Tugas Latihan —
1. Tulis ulang catatan mulai dari baris yang memuat "Image resolution: width=1182, height=1854." hingga baris yang memuat "Enfold Theme by Kriesi (289, 1986)", dengan mengganti "Meeting" menjadi "Gathering" tanpa mengubah bagian lainnya. Jangan sertakan gambar dalam jawaban.
2. Teruskan kutipan tentang perbedaan IQ dan EQ, dimulai setelah kalimat terakhirnya.

Namun, meski IQ bawaan sejak lahir, bukan berarti IQ seseorang tidak dapat berkembang. Ilmu pengetahuan yang diperolehnya dari berbagai jalur pendidikan, akan membuat kecerdasan intelektual menjadi terasah.

Selanjutnya, IQ=Logika, EQ=Empati. IQ merupakan kemampuan intelektual yang dimiliki seseorang untuk memecahkan sebuah masalah dengan unsur-unsur matematik dan logika.

Sedangkan EQ merupakan kemampuan untuk menghadapi masalah dengan melakukan berbagai pertimbangan emosi, empati untuk menempatkan diri dalam suatu kondisi, sebelum akhirnya membuat sebuah keputusan.

Karena itu, IQ yang berkembang membuat seseorang pandai dalam angka. EQ membuat pandai dalam Bersosialisasi.

Seseorang yang memiliki IQ tinggi akan memiliki keunggulan dalam mengerjakan persoalan yang membutuhkan analisis data matematis, sedangkan orang yang memiliki EQ tinggi akan unggul dalam hal sosialisasi.

Rasa empati tinggi yang dimiliki seseorang karena EQ yang tinggi, akan membuat seseorang mudah dekat, akrab, santun, dan rendah hati saat dekat dengan orang-orang di sekitarnya.

Dalam beberapa literasi dan kisah-kisah teladan, seseorang yang memiliki EQ tinggi, telah terbukti menjadi pemimpin yang benar dan baik. Baik dalam kapasitas memimpin pemerintahan, parlemen, perusahaan, instansi, institusi, organisasi, kelompok kekeluargaan berbagai bidang, kemasyarakatan, dalam keluarga, hingga memimpin dirinya sendiri, sebab bertindak dengan empati, pondasinya cerdas IQ.

Catatan yang Disediakan —

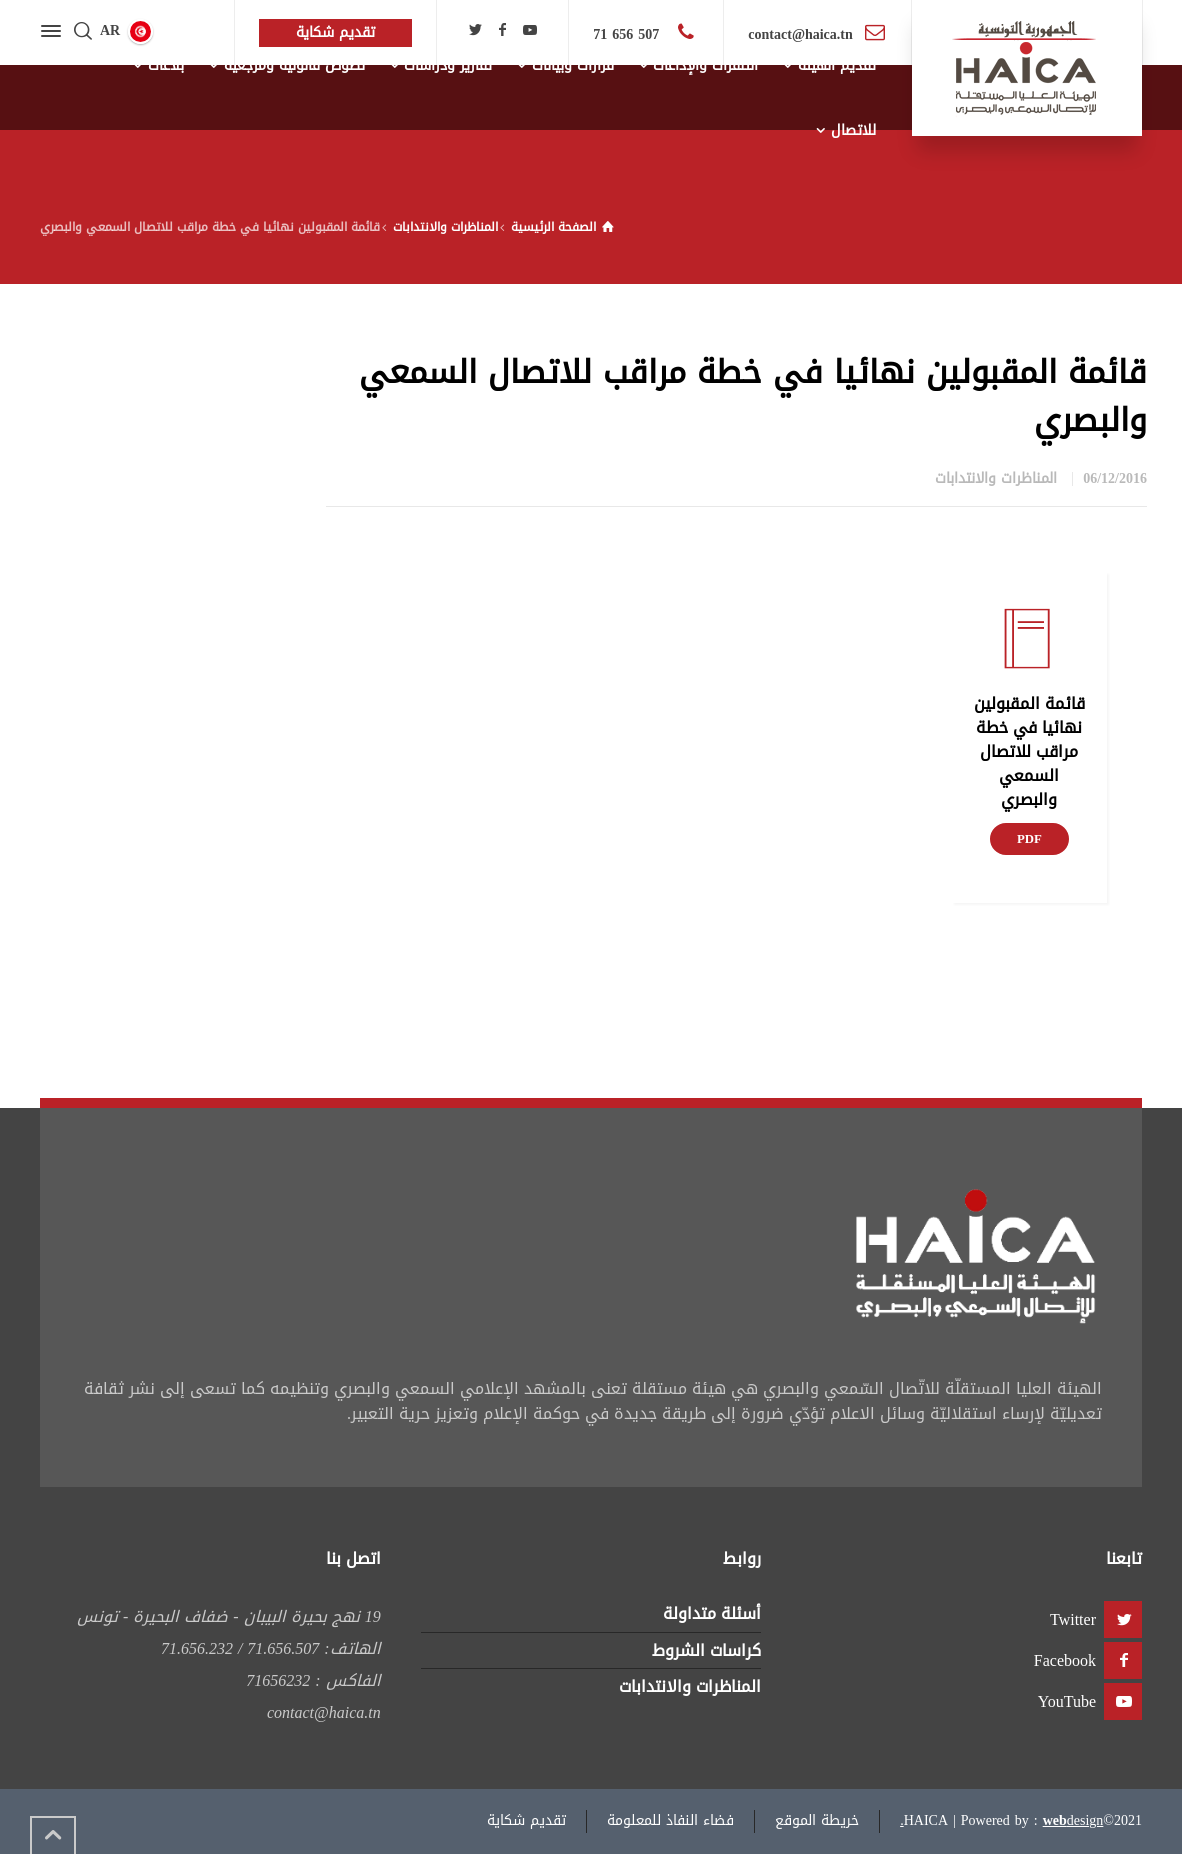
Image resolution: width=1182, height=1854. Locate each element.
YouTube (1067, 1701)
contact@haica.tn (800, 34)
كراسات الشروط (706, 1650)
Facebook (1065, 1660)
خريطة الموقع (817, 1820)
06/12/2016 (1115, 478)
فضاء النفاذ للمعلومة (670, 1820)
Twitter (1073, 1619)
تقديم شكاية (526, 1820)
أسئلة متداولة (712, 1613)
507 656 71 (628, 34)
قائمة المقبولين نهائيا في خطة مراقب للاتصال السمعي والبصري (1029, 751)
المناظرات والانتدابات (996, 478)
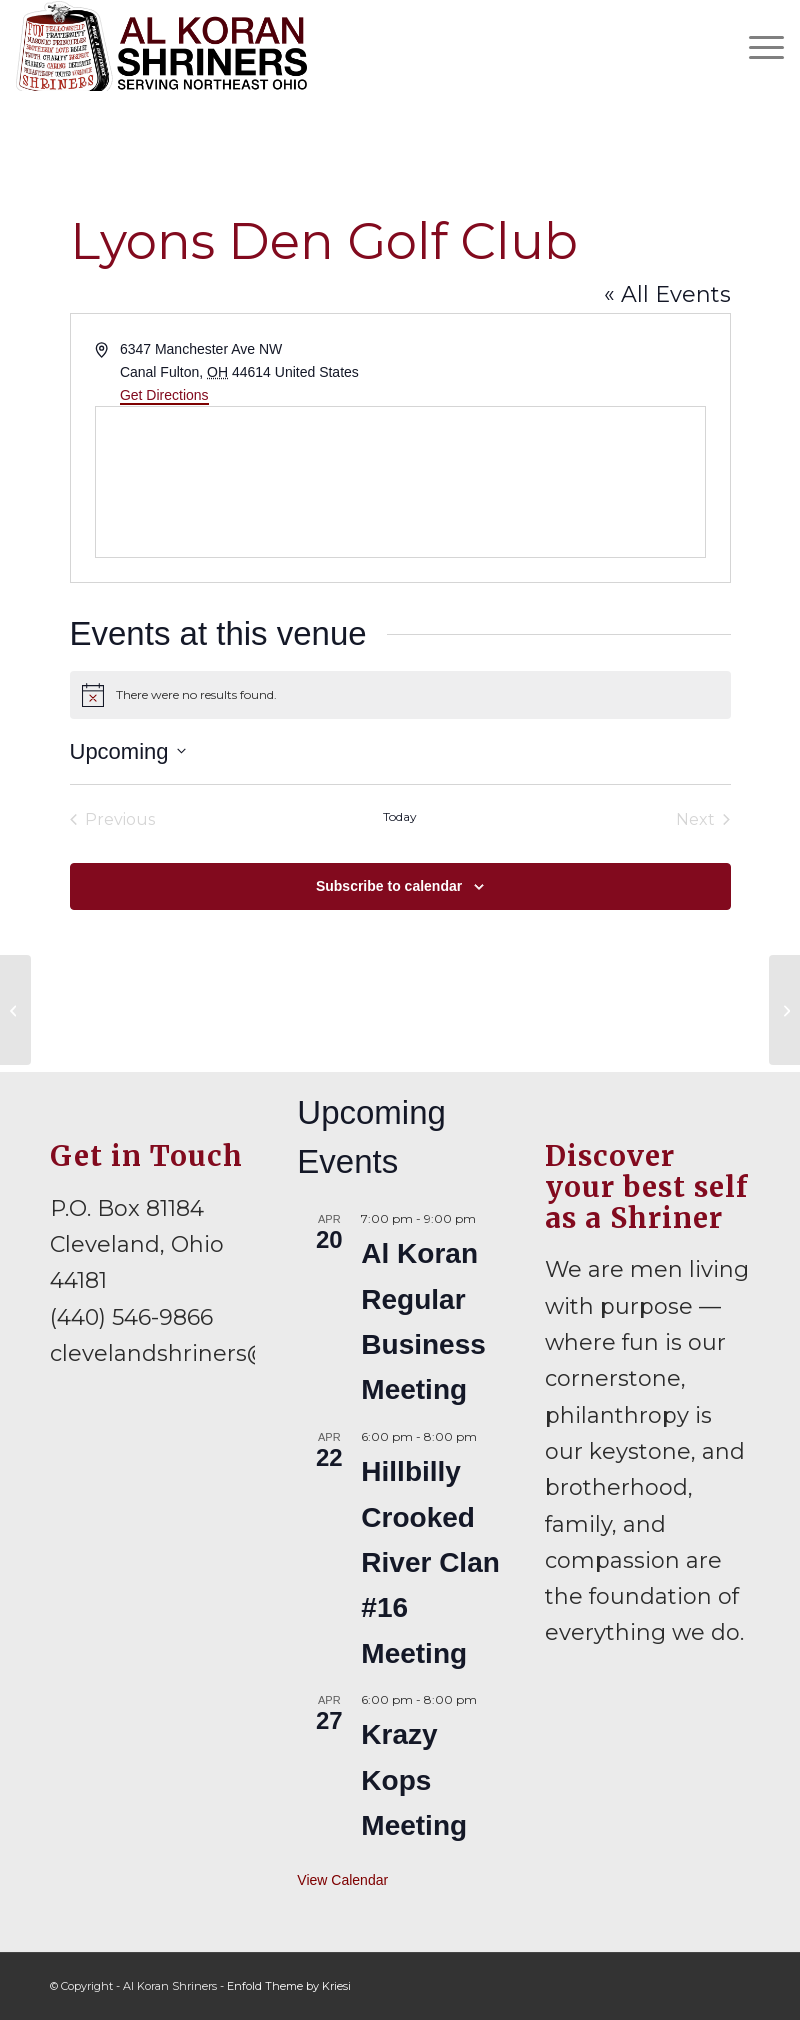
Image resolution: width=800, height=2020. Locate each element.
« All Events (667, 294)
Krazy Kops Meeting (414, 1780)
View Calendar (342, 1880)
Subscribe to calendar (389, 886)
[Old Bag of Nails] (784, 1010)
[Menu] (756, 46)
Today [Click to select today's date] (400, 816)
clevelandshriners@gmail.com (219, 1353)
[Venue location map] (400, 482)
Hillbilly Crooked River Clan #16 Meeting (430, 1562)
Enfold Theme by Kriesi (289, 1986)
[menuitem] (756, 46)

...

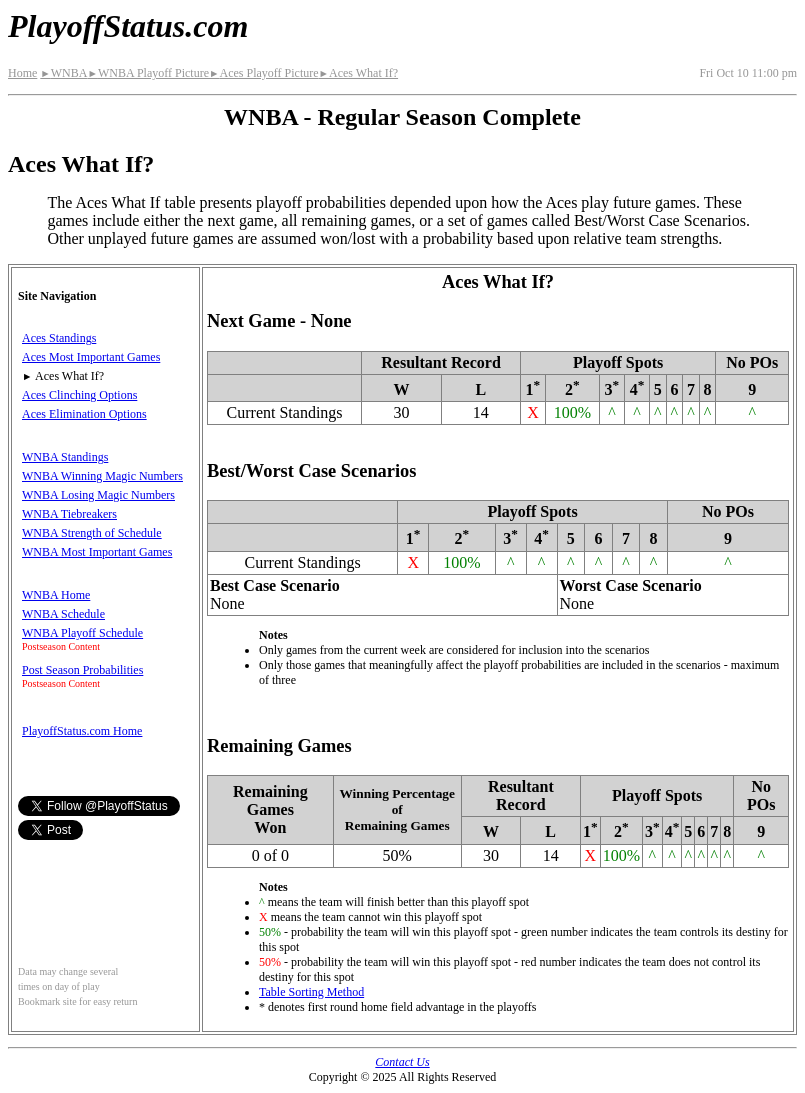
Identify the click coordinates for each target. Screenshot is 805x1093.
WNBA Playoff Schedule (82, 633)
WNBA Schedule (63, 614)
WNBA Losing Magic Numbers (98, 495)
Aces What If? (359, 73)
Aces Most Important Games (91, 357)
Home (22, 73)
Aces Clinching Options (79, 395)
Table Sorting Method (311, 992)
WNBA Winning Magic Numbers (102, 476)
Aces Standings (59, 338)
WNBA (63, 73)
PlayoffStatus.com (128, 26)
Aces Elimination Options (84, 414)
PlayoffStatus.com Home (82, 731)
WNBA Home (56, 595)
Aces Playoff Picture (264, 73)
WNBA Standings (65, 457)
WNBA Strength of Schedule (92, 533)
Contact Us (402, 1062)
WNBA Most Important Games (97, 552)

...

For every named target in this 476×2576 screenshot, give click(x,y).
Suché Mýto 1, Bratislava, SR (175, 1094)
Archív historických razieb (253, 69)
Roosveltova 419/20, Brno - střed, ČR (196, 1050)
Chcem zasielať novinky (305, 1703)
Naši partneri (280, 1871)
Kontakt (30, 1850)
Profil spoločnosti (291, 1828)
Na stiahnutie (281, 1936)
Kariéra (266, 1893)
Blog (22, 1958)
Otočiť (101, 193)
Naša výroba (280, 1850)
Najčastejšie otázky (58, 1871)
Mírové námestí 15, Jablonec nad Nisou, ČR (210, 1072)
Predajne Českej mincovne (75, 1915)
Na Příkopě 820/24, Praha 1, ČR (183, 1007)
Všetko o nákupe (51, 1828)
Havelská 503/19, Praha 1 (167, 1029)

Kunci Jawaban —
1.
Image resolution: width=1182, height=1854. Locate each element.
YouTube (1067, 1701)
contact@haica.tn (800, 34)
كراسات الشروط (706, 1650)
Facebook (1065, 1660)
خريطة الموقع (817, 1820)
06/12/2016 (1115, 478)
فضاء النفاذ للمعلومة (670, 1820)
Twitter (1073, 1619)
تقديم شكاية (526, 1820)
أسئلة متداولة (712, 1613)
507 656 71 (628, 34)
قائمة المقبولين نهائيا في خطة مراقب للاتصال السمعي والبصري (1029, 751)
المناظرات والانتدابات (996, 478)
Image resolution: width=800, height=2020. Locate each element.
« All Events (667, 294)
Krazy Kops Gathering (414, 1780)
View Calendar (342, 1880)
Subscribe to calendar (389, 886)
[Old Bag of Nails] (784, 1010)
[Menu] (756, 46)
Today [Click to select today's date] (400, 816)
clevelandshriners@gmail.com (219, 1353)
[Venue location map] (400, 482)
Hillbilly Crooked River Clan #16 Gathering (430, 1562)
Enfold Theme by Kriesi (289, 1986)

2.
Mengapa seseorang yang saat berproses jalani pendidikan formal kurang sukses di akademik, tetapi sukses di kehidupan nyata? Itulah salah satu jawabannya. Kecerdasan EQ menjadi kuncinya.

Maka dari itu, bila kita menyadari dan memahami sedalam-dalamnya tentang kecerdasan IQ dan EQ, kita akan dapat merefleksi diri, sekaligus dapat mengamati atau menilai orang lain yang dekat dengan kita atau ada dalam lingkup kegiatan kehidupan dengan kita, apakah sudah mencapai tahap cerdas seutuhnya, cerdas intelektual dan emosional?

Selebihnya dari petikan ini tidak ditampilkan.